◆ How to complete this task ◆
Copy every record exactly as it stands. Leave the pictures out.

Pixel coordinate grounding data
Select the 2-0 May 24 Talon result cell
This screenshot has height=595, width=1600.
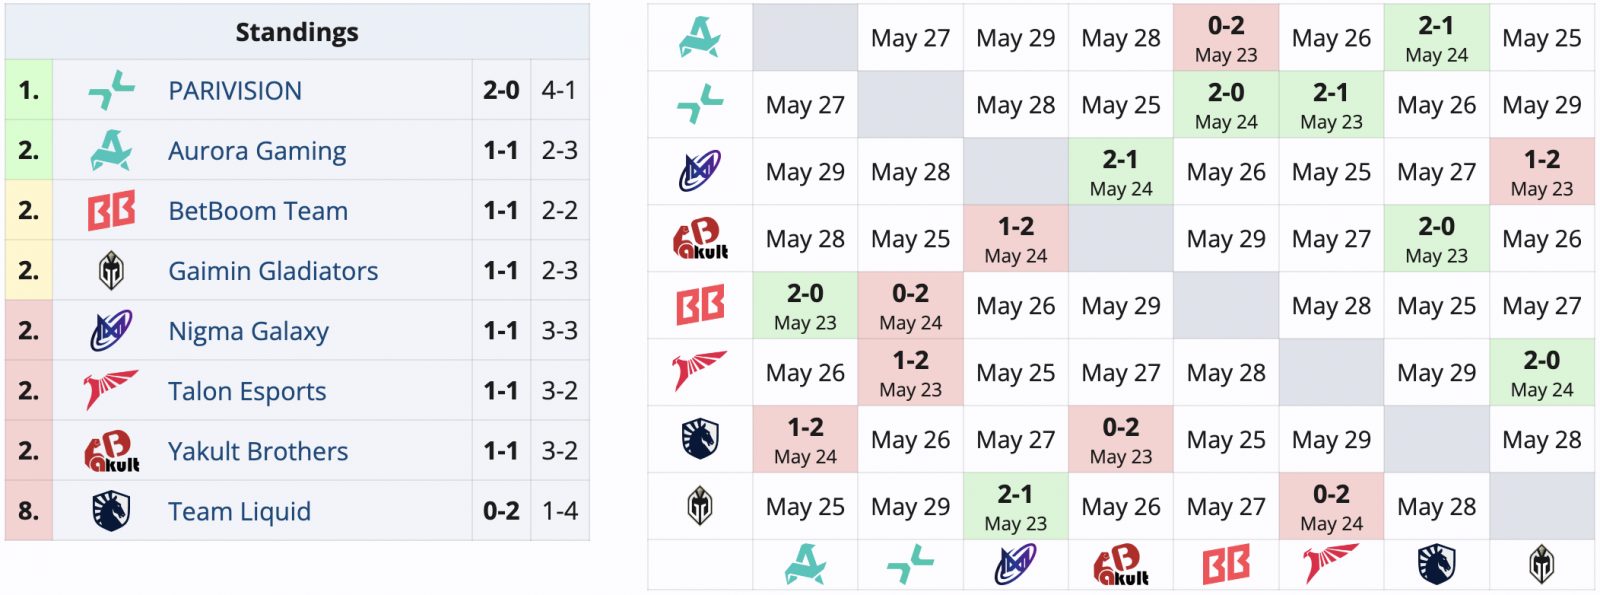pos(1541,372)
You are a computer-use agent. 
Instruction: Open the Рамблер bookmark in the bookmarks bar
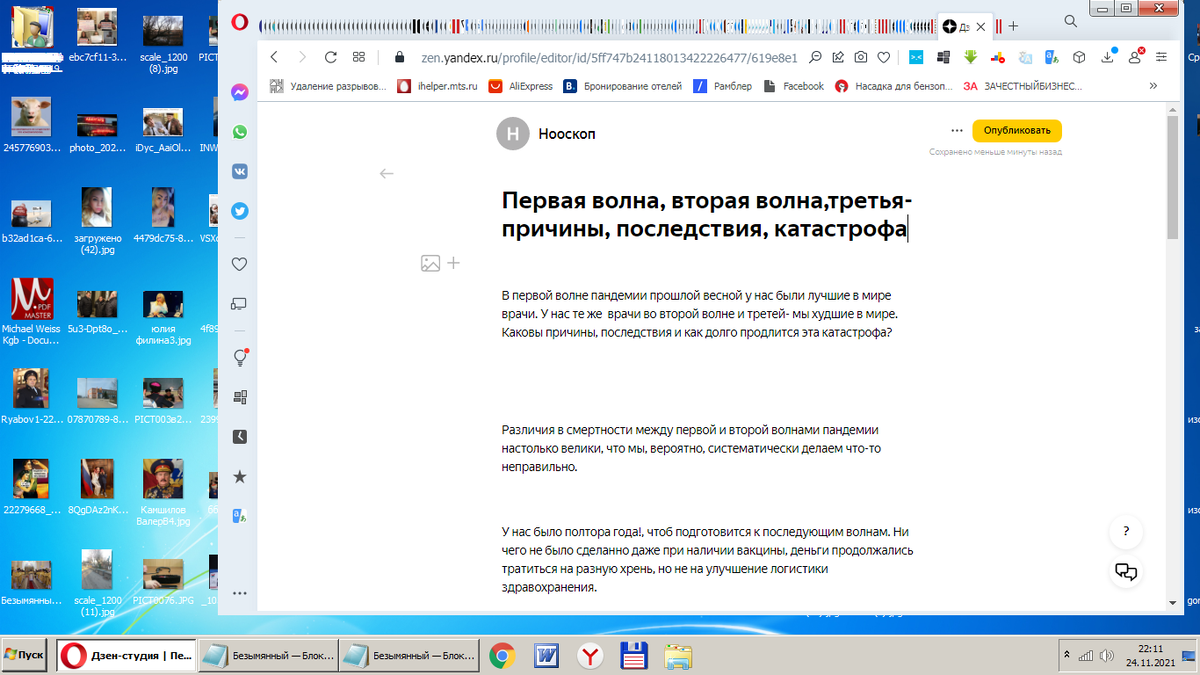click(723, 86)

◆ Solution below ◆
Select the 2-0 May 24 Talon result cell
This screenshot has height=595, width=1600.
pos(1541,372)
You are a computer-use agent. 
Instruction: Open the Рамблер bookmark in the bookmarks bar
click(723, 86)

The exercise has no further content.